**ЗАДАНИЕ A:**
Перепишите кусок темы про заражённый termsrv.dll от «# Форум на русском» до «это кому-то поможет.», заменив «ESET» на «антивирус».
**ЗАДАНИЕ B:**
В какой папке на диске с Windows, по словам автора темы про termsrv.dll, лежит файл TERMSRV.DL_?
____ ТЕКСТ
# Форум на русском языке  > Угрозы информационной безопасности  > Вредоносные программы  >  Win32.Spy.Ursnif, решение проблемы с заражённым termsrv.dll

## FireSnow

Всем привет! Столкнулся вот сам с такой бедой: ESET нашёл на компе заражённый вирусом Win32.Spy.Ursnif файл termsrv.dll (C:\WINDOWS\system32\termsrv.dll). В попытках разобраться зашёл на ваш форум, вот в эту тему:
http://virusinfo.info/showthread.php?t=49520

Тема старая и давно закрыта, а решения проблемы там как такового нет, мол, не заражен файл и всё тут. Однако я смог разобраться с проблемой сам и решил отписаться тут, возможно, это кому-то поможет.

Суть проблемы такова:
termsrv.dll - это файл Службы сервера терминалов Windows. Он грузится автоматически, поэтому всегда занят операционной системой и его удаление/лечение невозможно. Чтобы справиться с этим, нам надо отключить эту службу. Для этого входим в Windows с правами администратора и кликаем на иконке "Мой компьютер" правой кнопкой мыши. В появившемся меню выбираем пункт "Службы". Если его там нет, заходим в Панель управления -> Администрирование -> Службы.

В открывшемся окне в списке служб ищем "Службы терминалов" (это главная служба) и "Совместимость быстрого переключения пользователей" (это подчинённая служба). Остановить эти службы при помощи функции "Стоп" у вас, скорее всего не выйдет, поэтому двойным кликом открываем свойства обеих служб и там в графе "Тип запуска" выбираем "Отключено" (запомните при этом, какое состояние было выставлено у каждой из служб - "Авто" или "Вручную"). Тем самым предотвращается запуск данных служб при загрузке Windows. Засчёт этого файл termsrv.dll освобождается для восстановительных операций.

Перезапускаем Windows. Находим диск с дистрибутивом установленной у вас версии Windows (с учётом версии установленного сервис-пака). На диске с Windows в папке I386 находим файл TERMSRV.DL_. Это архив с нужным нам файлом. Переименовываем его расширение в TERMSRV.zip и извлекаем из архива чистый termsrv.dll.

Заходим в папку Windows\system32 и заменяем чистым файлом файл, заражённый вирусом (копировать -> вставить -> подтвердить замену файла). После этого ещё раз проверяем систему на наличие вирусов и если теперь всё чисто, то опять запускаем остановленные службы.

Спасибо за внимание, успехов!  :Smiley:

----------

Надоело быть жертвой? Стань профи по информационной безопасности, получай самую свежую информацию об угрозах и средствах защиты от ведущего российского аналитического центра Anti-Malware.ru:

----------


## Torvic99

А теперь прочитав "Правила" и выполнив то что в них написано можно создать тему в "Помогите!".

----------


## PavelA

> Тема старая и давно закрыта, а решения проблемы там как такового нет, мол, не заражен файл и всё тут.


Извините, но Вы содержание карантина видели? Решение в этой теме в конце написано тоже, что и у Вас:


> Замена файла с "чистой" системы.

----------
________
____ ИСХОДНЫЕ СТРОКИ
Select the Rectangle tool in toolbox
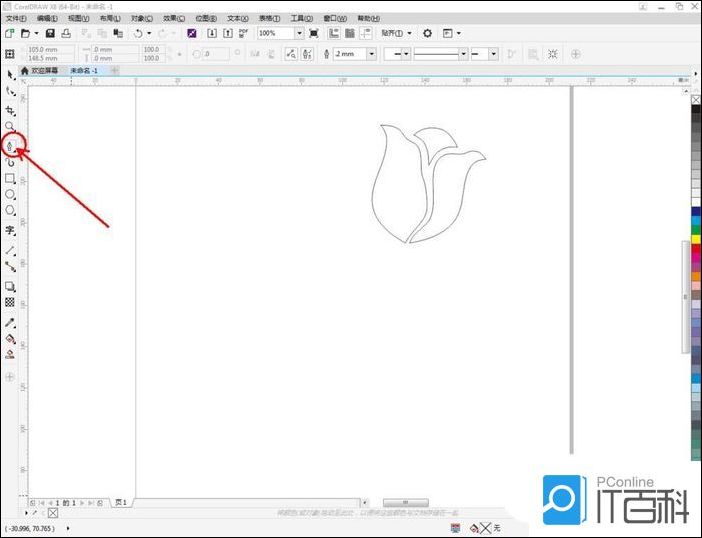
________
____ ИСХОДНЫЕ СТРОКИ
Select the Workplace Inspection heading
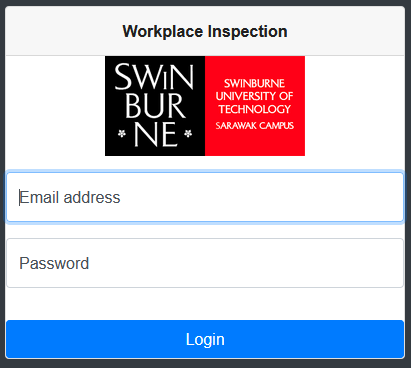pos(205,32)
________
____ ИСХОДНЫЕ СТРОКИ
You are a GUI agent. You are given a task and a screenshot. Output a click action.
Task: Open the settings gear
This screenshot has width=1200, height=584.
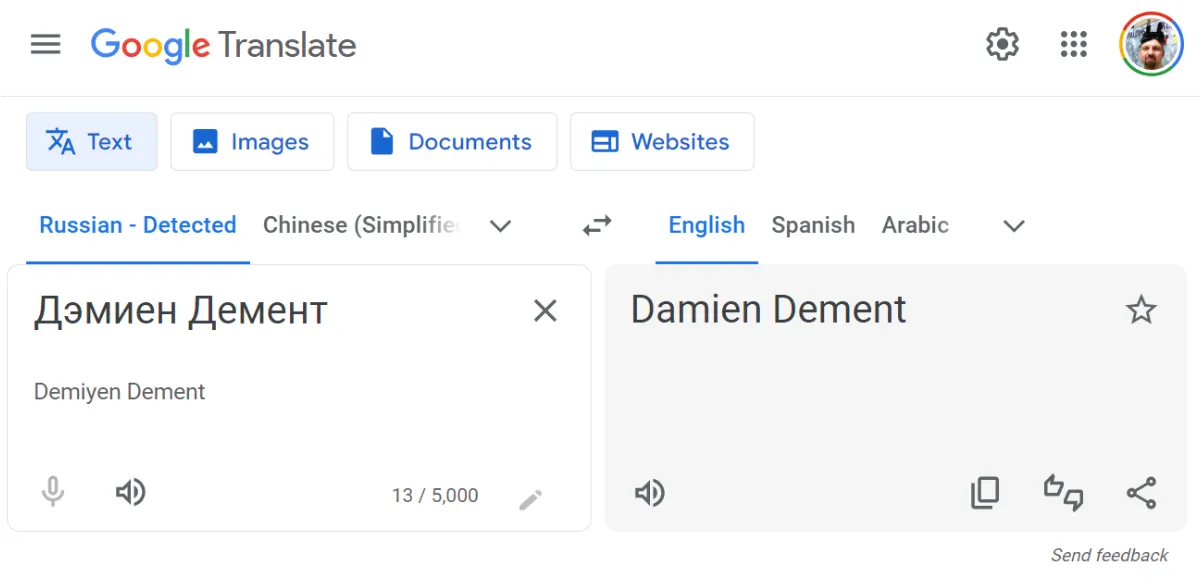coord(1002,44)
________
**ОТВЕТ A:**
# Форум на русском языке  > Угрозы информационной безопасности  > Вредоносные программы  >  Win32.Spy.Ursnif, решение проблемы с заражённым termsrv.dll

## FireSnow

Всем привет! Столкнулся вот сам с такой бедой: антивирус нашёл на компе заражённый вирусом Win32.Spy.Ursnif файл termsrv.dll (C:\WINDOWS\system32\termsrv.dll). В попытках разобраться зашёл на ваш форум, вот в эту тему:
http://virusinfo.info/showthread.php?t=49520

Тема старая и давно закрыта, а решения проблемы там как такового нет, мол, не заражен файл и всё тут. Однако я смог разобраться с проблемой сам и решил отписаться тут, возможно, это кому-то поможет.

**ОТВЕТ B:**
В папке I386.